December 11th, 2024

Laying It Out: A deficit of good ideas

By Medicine Hat News Opinion on February 27, 2021.

Can we officially lay to rest the myth about deficit spending, crammed down our throats by austerity-drunk “fiscal” conservatives and adopted by centrist and self-proclaimed left-leaning politicians around the world?

Honestly. If Thursday’s Alberta budget doesn’t convince people the very idea of balancing the books any time soon is not just a fantasy but a gigantic mistake, we are in for a painful couple of decades – at least.

They say a budget is never “good” for the governing party because you simply can’t satisfy every desire. But this latest version from the United Conservatives certainly proves you can disappoint an entire province.

If you’re a fan of austerity, there’s no way you support this kind of new debt. And if you support properly funding public services, there’s no way you’re a fan of what this government has in store.

I suppose it’s possible someone (besides, perhaps, Premier Jason Kenney) might actually favour slashing the public sector while simultaneously adding record debt, but that person sucks.

Albertans were sold a lie that spending on them was detrimental to their future because of provincial debt, and so a record number of voters agreed to trade services for a balanced budget. Yet, while the UCP quickly fulfilled its promise to cut, they immediately began increasing the deficit.

They push the narrative that COVID and oil prices take all the blame, but we’d do ourselves a great disservice by forgetting their inaugural budget, which – after two years of campaigning about debt – added $2 billion to the deficit while cutting from nearly every ministry.

How?

Among several poor choices, they took revenue (33% Job Creation Tax Cut) and gave it to the wealthiest among us, most of whom took the cash and ran while the premier bragged at a new McDonald’s. And they’ve found ways to misplace money, gamble it on bad bets, or simply waste it in court rooms and war rooms on the backs of our classrooms.

The point is, with or without the UCP, we are going to add debt, and I’ve been trying to say this since they got here. The energy industry in Alberta can never be what it was, and it’s high time we understand that reality doesn’t care if we’re comfortable.

Viruses aren’t going to disappear to a world without challenges, and for Alberta especially, those challenges will be expensive – if I list nothing but well cleanup, my point is made in completion.

But the good news in all of this is we have a tool at our disposal that can help shield Albertans from the worst.

Properly spent debt.

Now that we can see debt is inevitable, it’s essential we know why that’s not a bad thing.

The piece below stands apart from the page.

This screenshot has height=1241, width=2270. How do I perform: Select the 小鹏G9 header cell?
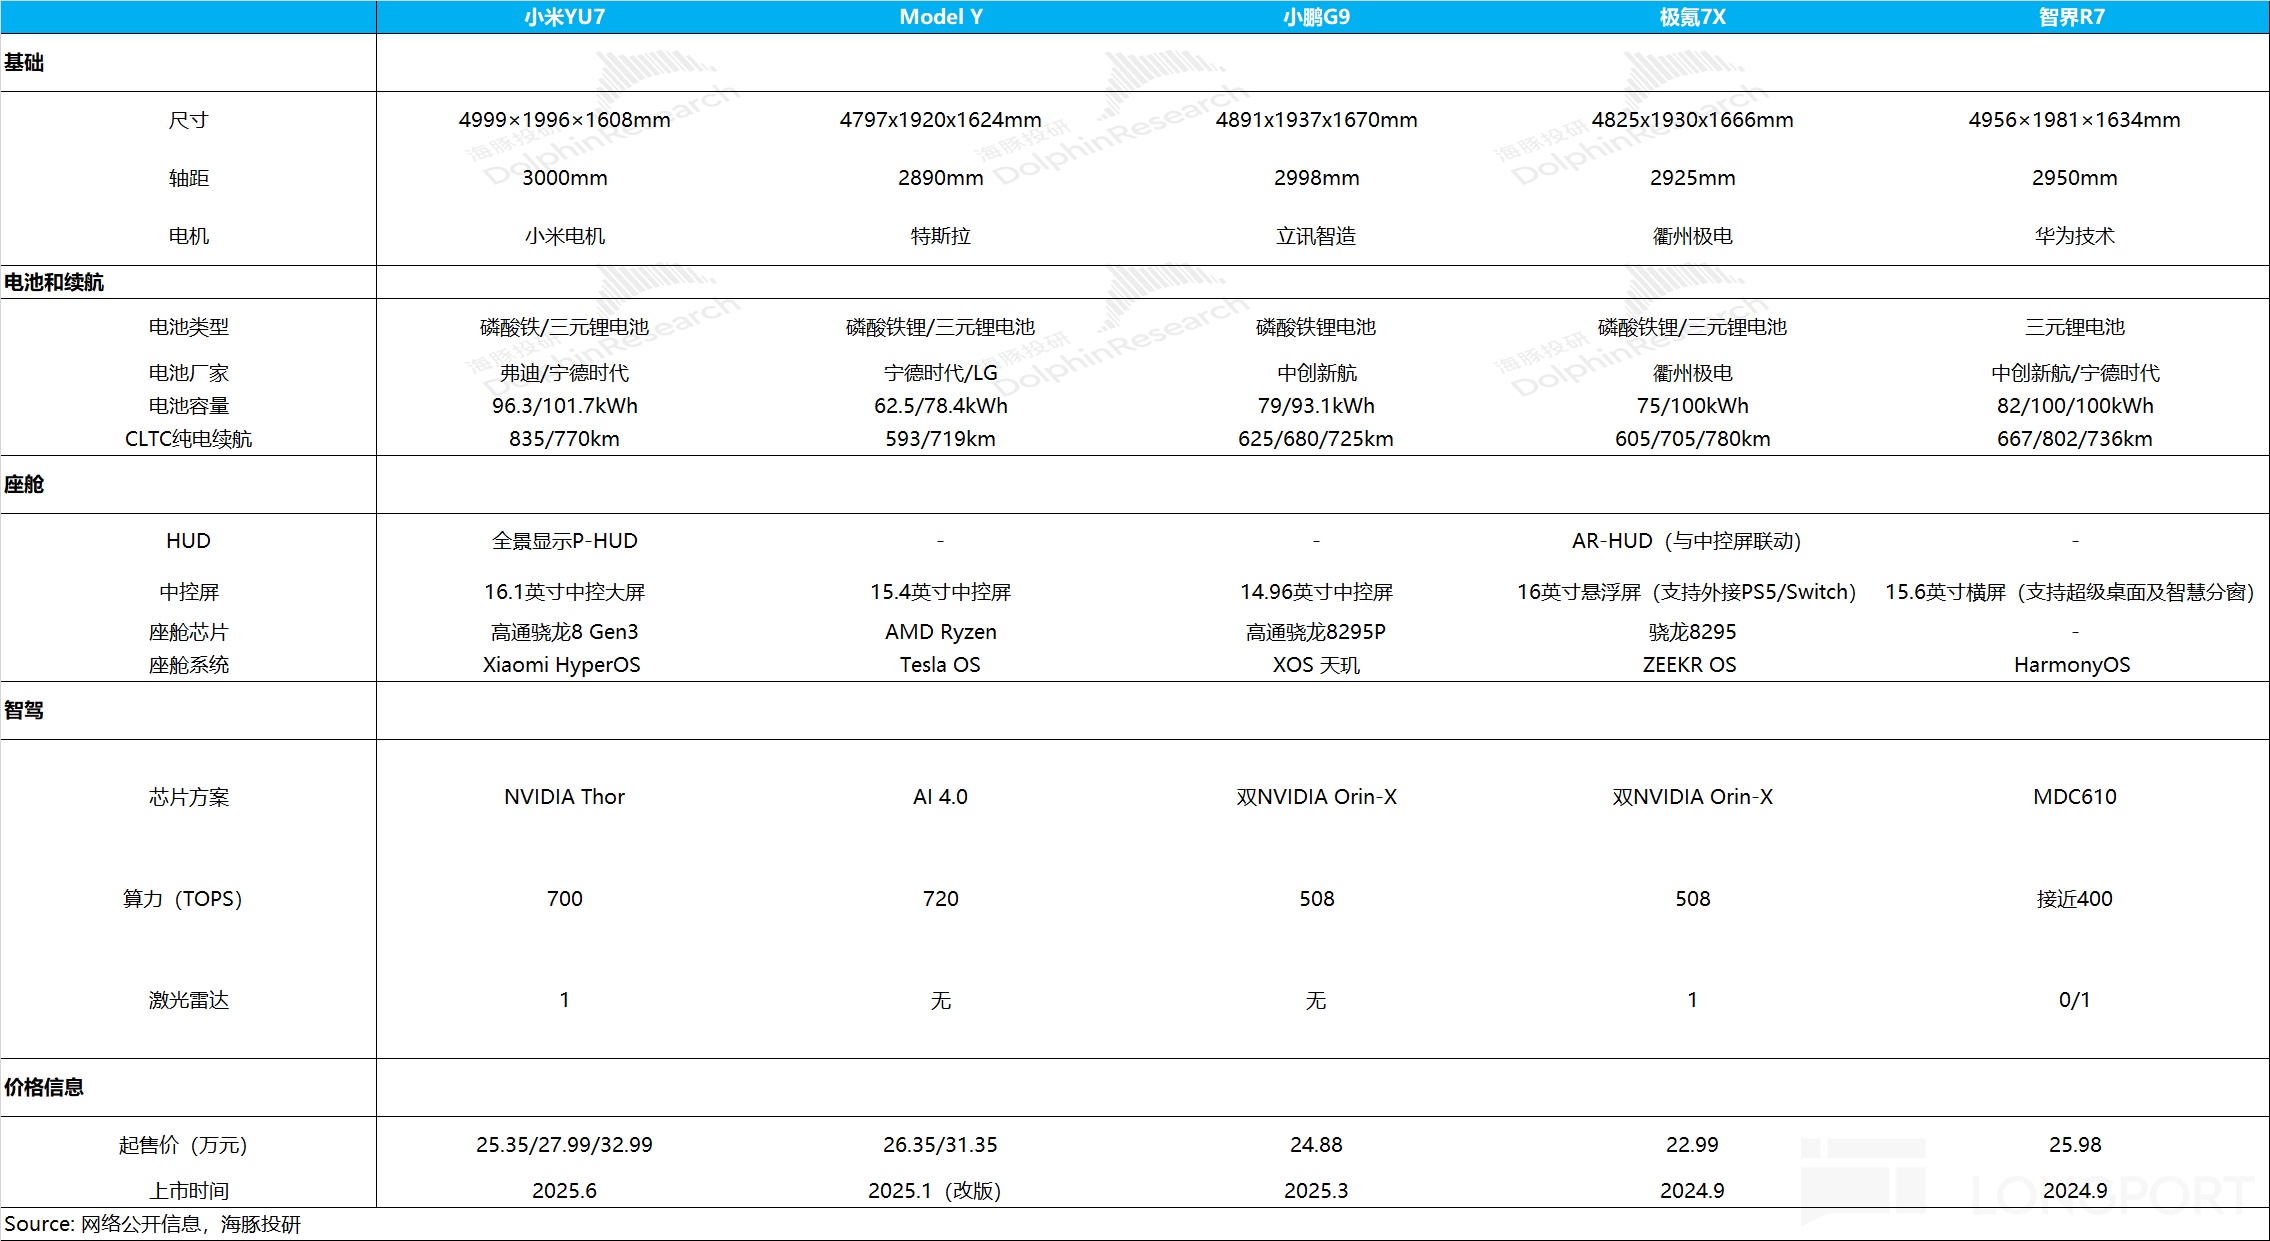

Nobel Prize-winning American economist Paul Krugman does a good job explaining it.

The following was from a 2015 piece he wrote for The Guardian when Brexit was top of the news, but his message was to all governments – austerity makes everything worse.

“Conservatives like to use the alleged dangers of debt and deficits as clubs with which to beat the welfare state and justify cuts to benefits; suggestions that higher spending might actually be beneficial are not welcome. Meanwhile, centrist politicians and pundits often try to demonstrate how serious and statesmanlike they are by calling for hard choices (by other people).”

I’ll link to his article at the end, and I encourage you to read every word, but his point is simple. If you spend deficits on stimulating the economy, you will. If you try to balance the books with austerity, you’ll fail – and debt will rise anyway.

Just like the International Monetary Fund, which agrees with him, Krugman isn’t exactly a left-wing voice.

“It’s true that you can’t run big budget deficits forever (although you can do it for quite a long time), because at some point interest payments start to swallow too large a share of the budget. But it’s foolish and destructive to worry about deficits when borrowing is very cheap.”

And guess what? Borrowing is ultra cheap right now, which our government knows as it projects an $18.2-billion deficit this year and accumulated debt of $115.8 billion by the end of next.

Our problem with this latest budget, as it was in each that we’ve seen, is it has the big deficit and none of the rewards. Every government for decades has bought into trickle-down economics in some form or another, and it’s only led to the exact opposite.

And now, we’re getting myriad cuts – despite Ottawa’s COVID relief allowing for a few budget niceties – and the province has changed nothing about its already failed plan to “attract job creation.”

First he said $100 billion would be our death, and now Kenney’s goalpost has moved to “keeping debt under 30% of GDP.” Folks, we’re going to sail past that like it’s standing still.

We can do it one of two ways. We can let these grifters take our stuff and bet it on the good ‘ol days, or we can embrace our future by properly funding one with educated, healthy people prepared to lead the world in trying to protect it.

Austerity during recessions is a path to failure and no economist worth a word will tell you otherwise. We’re going to spend the money anyway, we might as well spend it on ourselves.

Read Krugman’s entire piece here: https://www.theguardian.com/business/ng-interactive/2015/apr/29/the-austerity-delusion

PS – Shout-out to David Climenhaga for accidentally giving me the idea for this one.